Jackson, speaking on The Big Issues on Citi Fm on March 15, 2025, acknowledged the government’s commitment to economic stabilization under the IMF program, noting that the budget is built on optimistic revenue projections, improved tax refund mechanisms, and overall investor confidence.
“This budget was essential given our economic situation. However, it relies on major bets on revenue meeting expectations, on optimism translating into real economic gains, and on external conditions remaining stable,” he said.
The budget hinges on the assumption that Ghana’s tax revenue will increase, key sectors will rebound, and inflation will remain under control. However, Jackson warned that any external shocks such as a sharp depreciation of the Cedi, a downturn in cocoa production, or falling gold prices could derail the entire strategy.

Despite the challenges, Jackson commended Finance Minister Dr. Cassiel Ato Forson for taking bold steps to address the crisis. The government has introduced new tax reforms, a revised tax refund regime, and policies aimed at restoring business confidence.

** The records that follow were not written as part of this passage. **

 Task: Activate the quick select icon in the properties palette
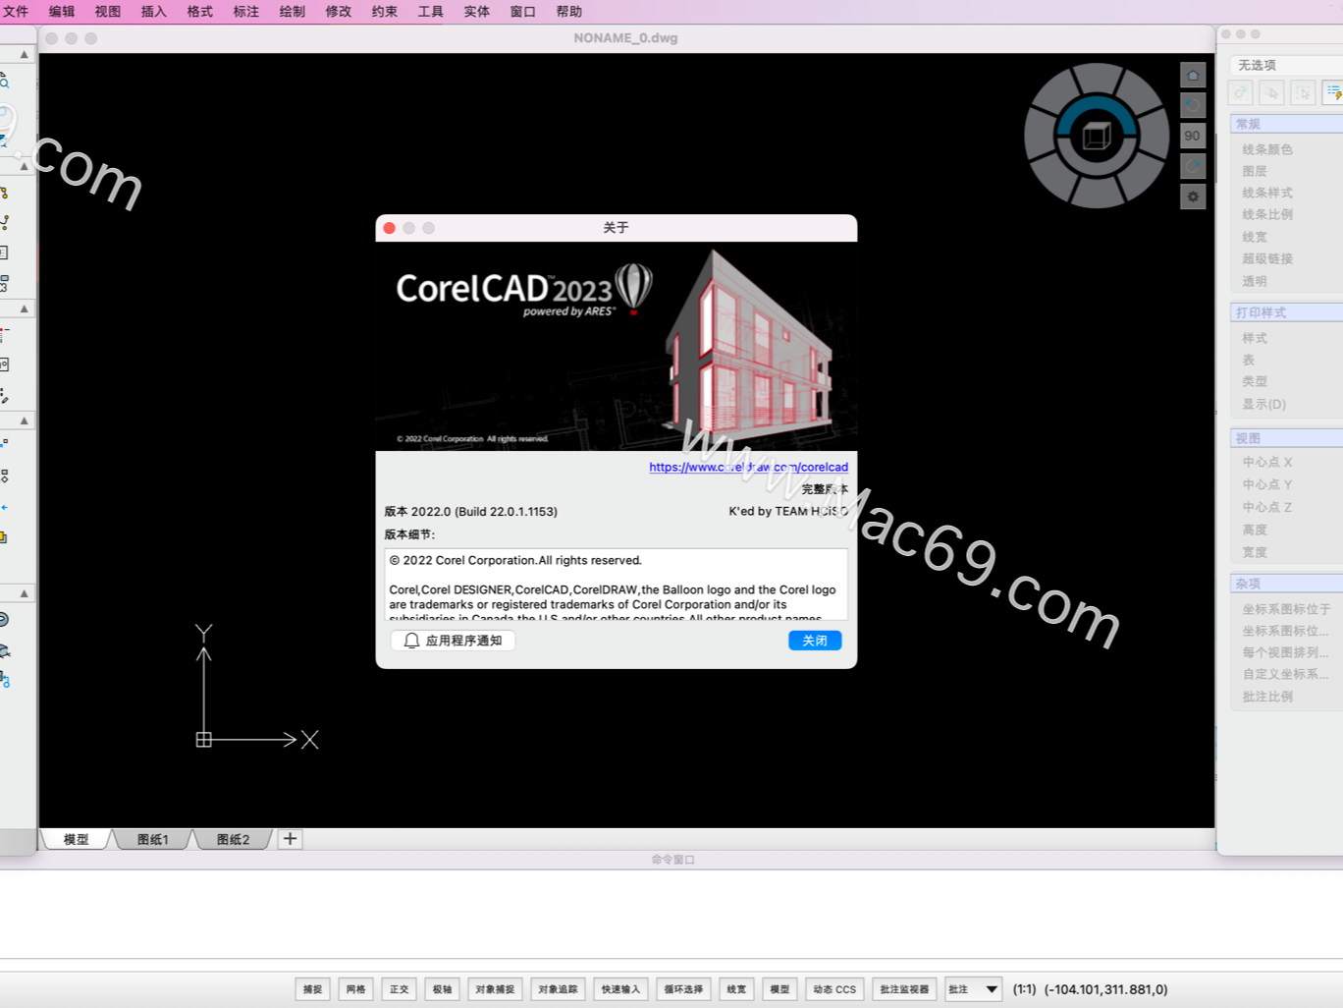coord(1240,92)
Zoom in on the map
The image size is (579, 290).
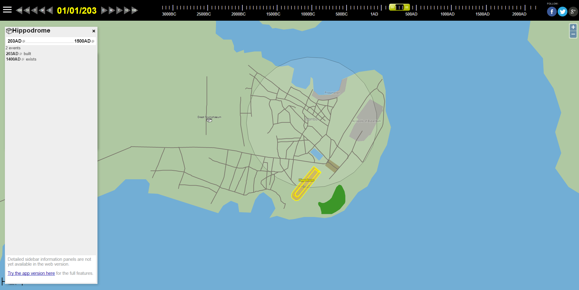click(573, 27)
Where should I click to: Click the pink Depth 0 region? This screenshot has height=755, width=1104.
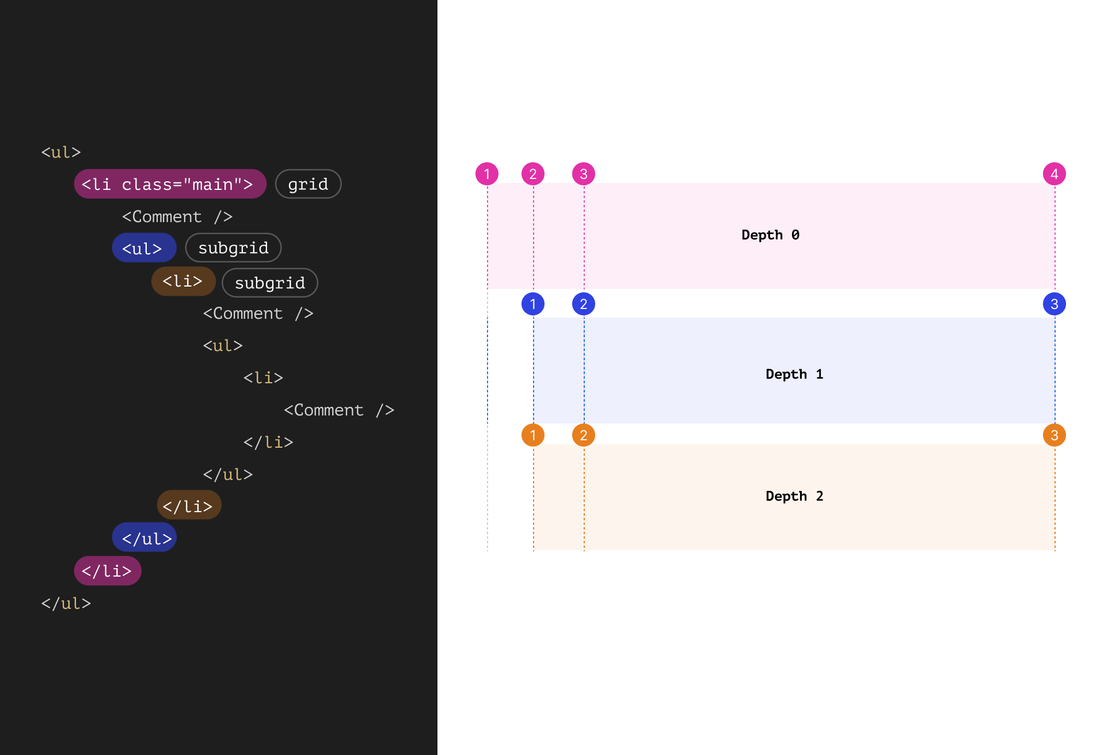[x=770, y=235]

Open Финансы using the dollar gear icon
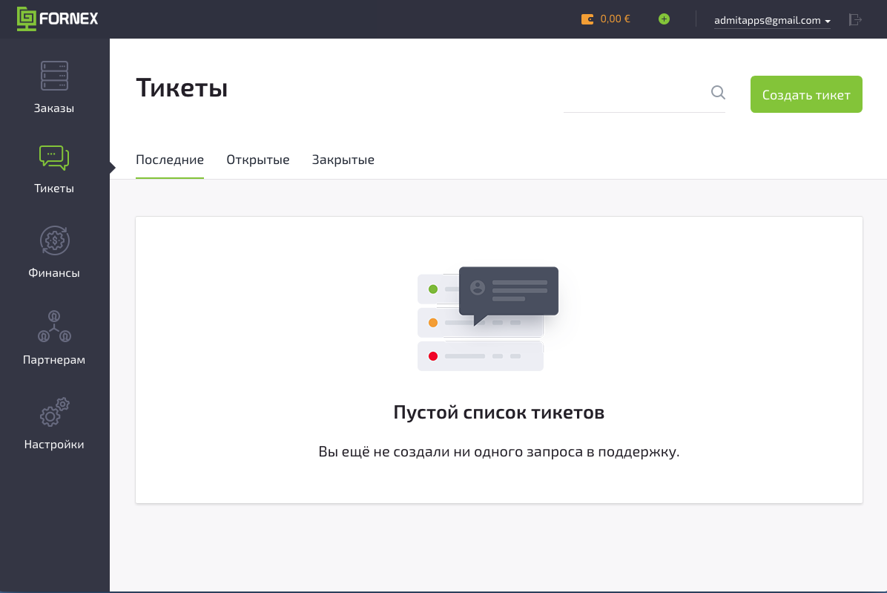[53, 241]
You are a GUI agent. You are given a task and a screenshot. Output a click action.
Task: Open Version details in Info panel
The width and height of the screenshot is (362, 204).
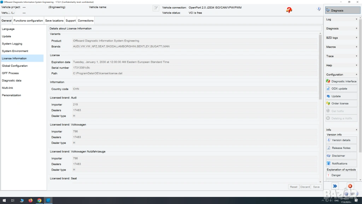tap(341, 140)
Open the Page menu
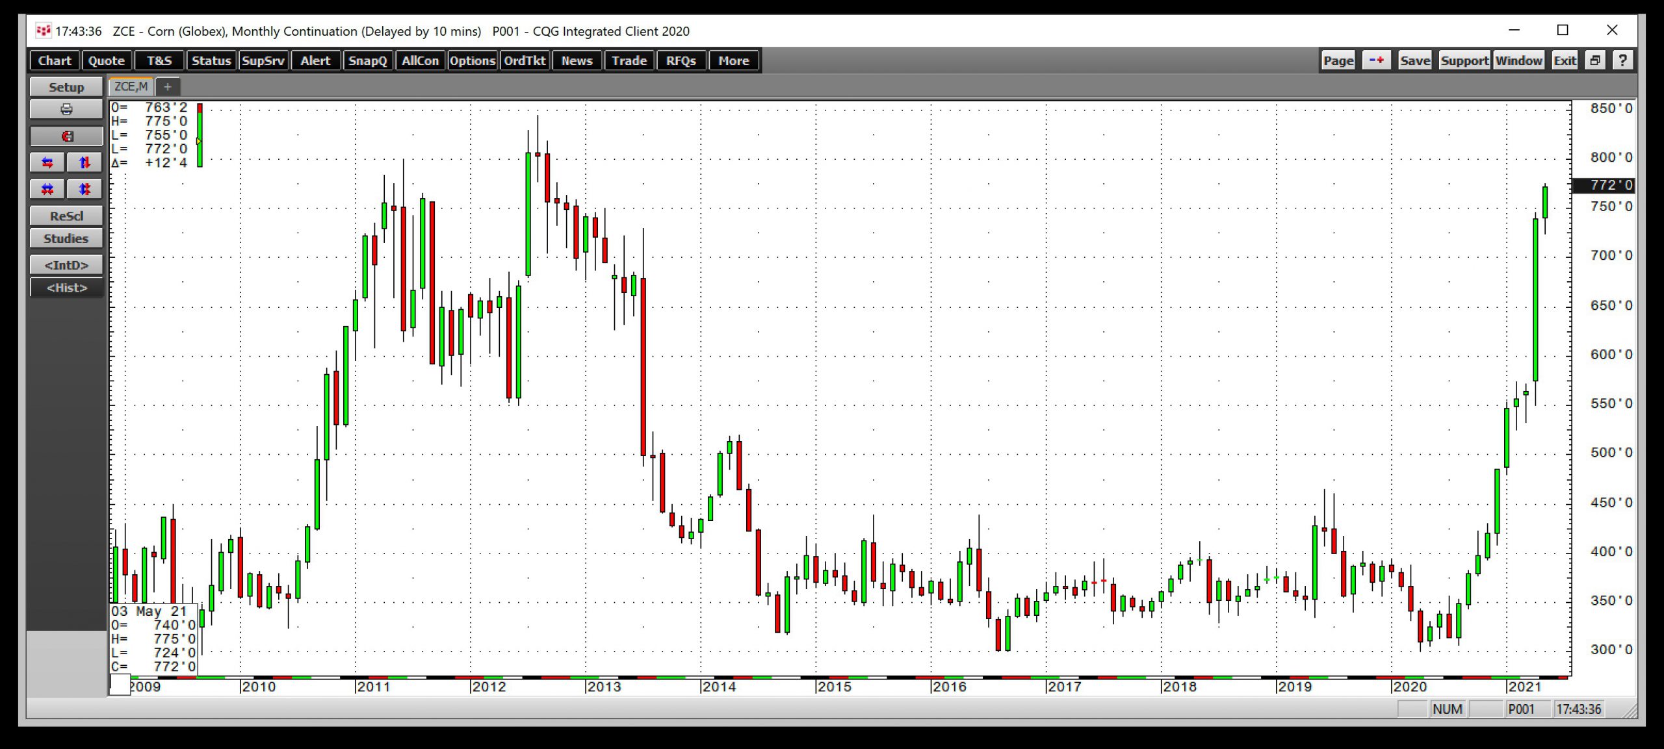The width and height of the screenshot is (1664, 749). tap(1338, 60)
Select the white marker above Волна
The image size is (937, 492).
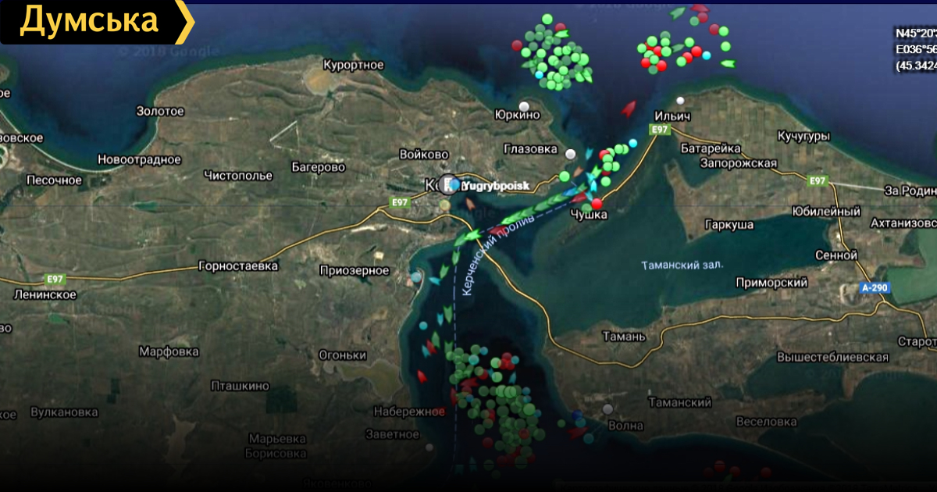[x=607, y=408]
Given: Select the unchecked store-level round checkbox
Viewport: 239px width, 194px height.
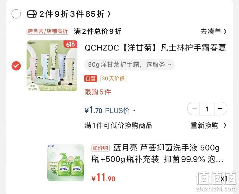Looking at the screenshot, I should (x=16, y=14).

“They have made some interesting moves, but let’s be clear these are big bets. If they pay off, Ghana’s economy will recover. If not, we could face serious setbacks,” Jackson emphasized.
With Ghana navigating its post-crisis recovery, the coming months will test whether these economic assumptions hold. If revenue targets are met and external risks remain minimal, the budget could mark a turning point. However, a single major shock could derail progress, putting renewed pressure on policymakers to rethink their strategy.